Use a predictable, fixed amount of memory for the sequence tracker (therefore bounded storage space)
Expose an API for determining the timestamp for a given sequence number
Expose an API for determining the sequence number for a given timestamp

To reduce storage overhead, this RFC does not propose an exact mapping between sequence numbers and timestamps.

Public API

The API will be exposed through the CLI and involve changes to the manifest (which is implicitly a public API).

CLI

/// Rounding behavior for non-exact matches in sequence-timestamp lookups.
#[allow(dead_code)]
#[derive(PartialEq)]
pub(crate) enum FindOption {
    /// Round up to the next higher value when no exact match is found.
    RoundUp,
    /// Round down to the next lower value when no exact match is found.
    RoundDown,
}

pub(crate) enum CliCommands {
    // ...

    /// Fetch an approximate (system) timestamp for a given sequence number.
    /// SlateDB tracks a mapping between sequence numbers and timestamps and
    /// maintains it with a lossy mechanism (over time the granularity of the
    /// tracked mapping degrades).
    GetTimestampForSeq {
        /// The sequence number to fetch the timestamp for.
        seq: u64,

        /// The find option to use when fetching the timestamp.
        find_opt: FindOption,
    }

    /// Fetch an approximate sequence number for a given timestamp.
    /// SlateDB tracks a mapping between sequence numbers and timestamps and
    /// maintains it with a lossy mechanism (over time the granularity of the
    /// tracked mapping degrades).
    GetSeqForTimestamp {
        /// The timestamp to fetch the sequence number for.
        ts: DateTime&lt;Utc&gt;,

        /// The find option to use when fetching the sequence number.
        find_opt: FindOption,
    }
}

The output of the CLI will include both the timestamp and the sequence number in order to indicate whether rounding happened.

Manifest

table ManifestV1 {
    // ...

    // The sequence tracker is a custom serialized type that is used to track
    // a (lossy) mapping between sequence numbers and timestamps. The serialization
    // format is described in RFC-0012.
    seq_tracker: [ubyte];
}

We choose to represent the sequence tracker as a custom serialized type instead of a flatbuffer type to reduce manifest storage overhead. It uses Gorilla encoding (delta-of-deltas) for both keys (sequence numbers) and values (timestamps).

Implementation

The high-level approach for implementing the tracker is to store the mapping in the manifest and update it whenever a memtable is flushed or SlateDB cleanly shuts down.

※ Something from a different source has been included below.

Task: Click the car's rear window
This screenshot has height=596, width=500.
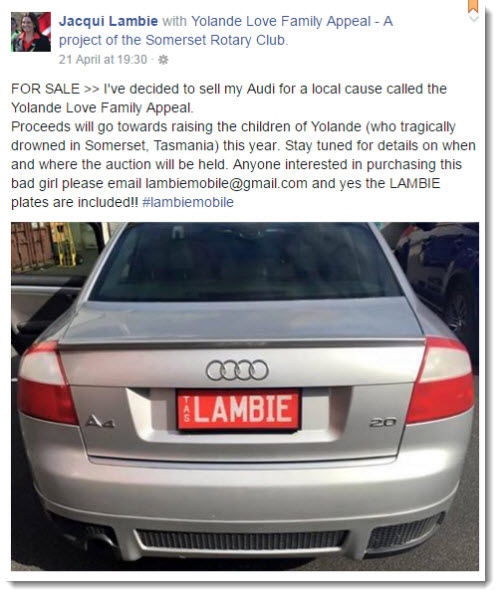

To reduce stored data we use two tactics:

The encoding uses Gorilla Encoding, which is an efficient encoding for timeseries data.
The granularity is decimated over time (older seq-ts pairs are downsampled)

Serialization

Physically, the sequence tracker is serialized as two Gorilla-encoded arrays of equal length (one for sequence numbers and one for timestamps). The arrays are broken up logically (though not physically) into tiers, and within a tier the timestamps are expected to be evenly spaced (though this assumption is not enforced).

The Gorilla encoding scheme means sequence numbers and timestamps will take up between 1 and 32 bits depending on SlateDB insertion regularity (typically closer to 7 bits each).

The ultimate serialization format is:

+-------------------------------------+
| Version (u8) | Length (u32)         |
|-------------------------------------|
| Sequence Numbers (Gorilla Encoding) |
|-------------------------------------|
| Timestamps (Gorilla Encoding)       |
+-------------------------------------+

Since both sequence numbers and timestamps are monotonically increasing, we can represent this in memory as two sorted arrays and use simple binary search on either array for bi-directional lookup:

struct SequenceTracker {
    sequence_numbers: Vec&lt;u64&gt;, // sorted
    timestamps: Vec&lt;DateTime&lt;Utc&gt;&gt;, // sorted
    capacity: u32,
}

Tiering & Downsampling Strategy

To meet the requirement of predictable, fixed storage for the sequence tracker, we need to downsample data over time.

When the sequence tracker is initialized, it will be configured with a fixed number of mappings to store (measured in key-value pairs). Once that number is reached, the sequence tracker will downsample by removing every other entry. To avoid aggressive downsampling, the sequence tracker will only track a timestamp mapping on a fixed interval.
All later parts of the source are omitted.